Given instruction:
Copy out the entries, with their requests, from the line that has "How do I perform: Click" through the line that has "click(406, 100)". Multiply each coordinate in the answers by 0.45, round to whole numbers with halves going up, and leave the pictures out.

Entries supplied:

Start

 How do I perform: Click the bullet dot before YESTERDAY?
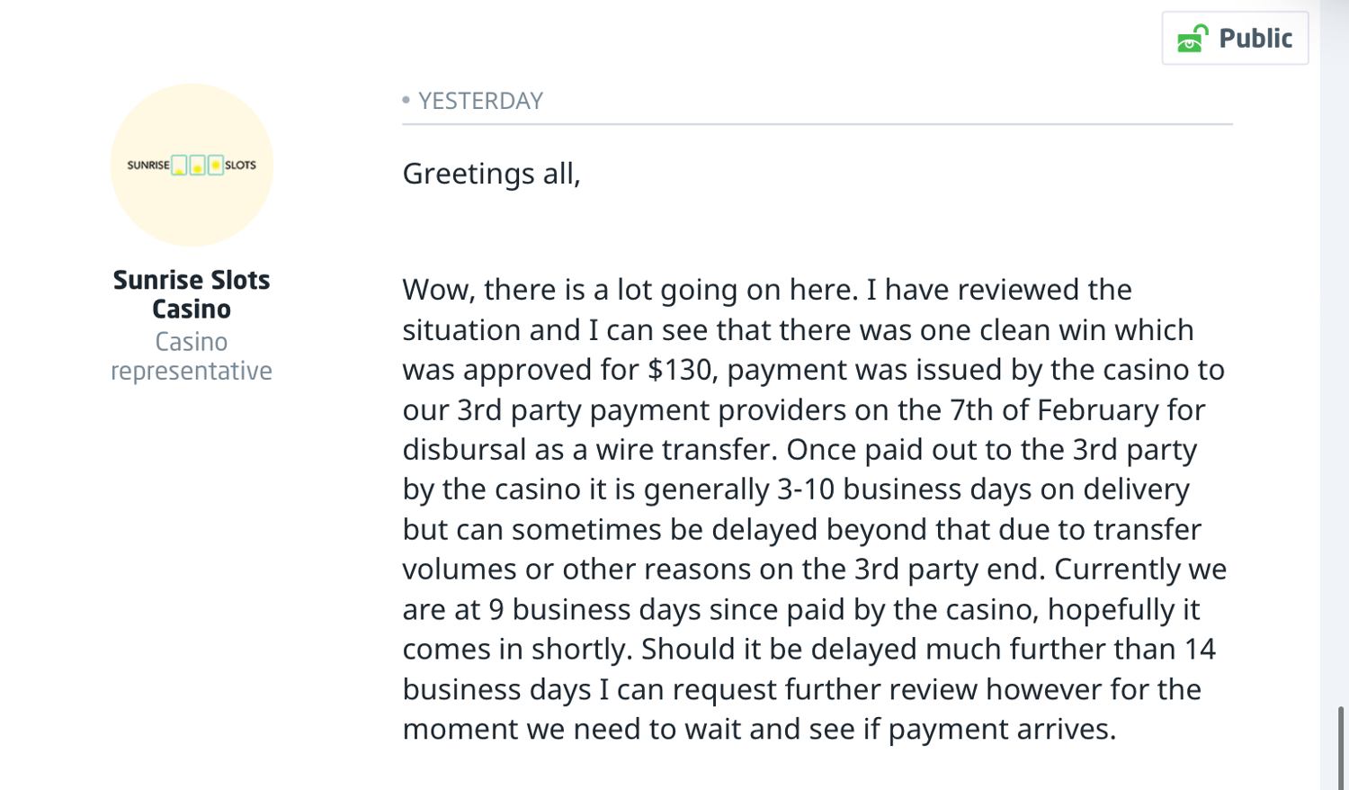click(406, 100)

End
Start

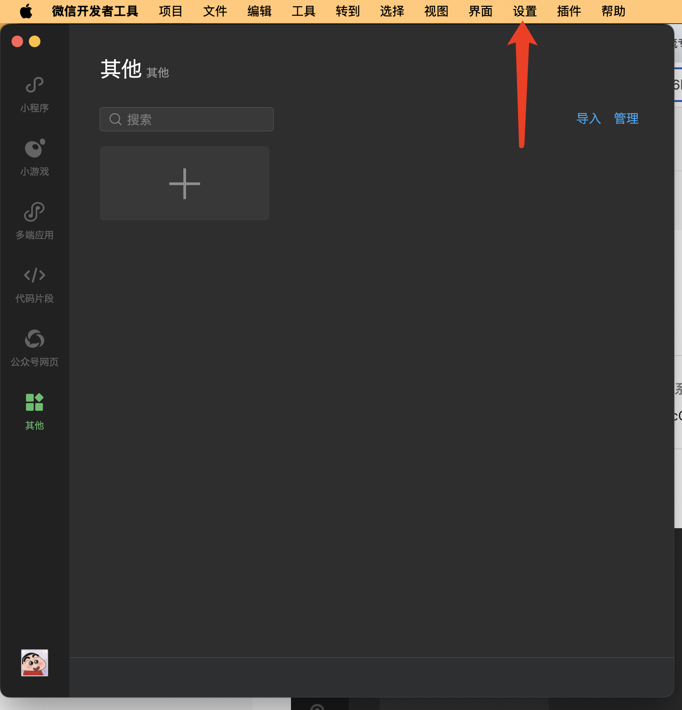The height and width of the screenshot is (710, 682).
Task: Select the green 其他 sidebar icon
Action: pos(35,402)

End

Result for this exercise:
 How do I perform: Click the bullet dot before YESTERDAY?
click(183, 45)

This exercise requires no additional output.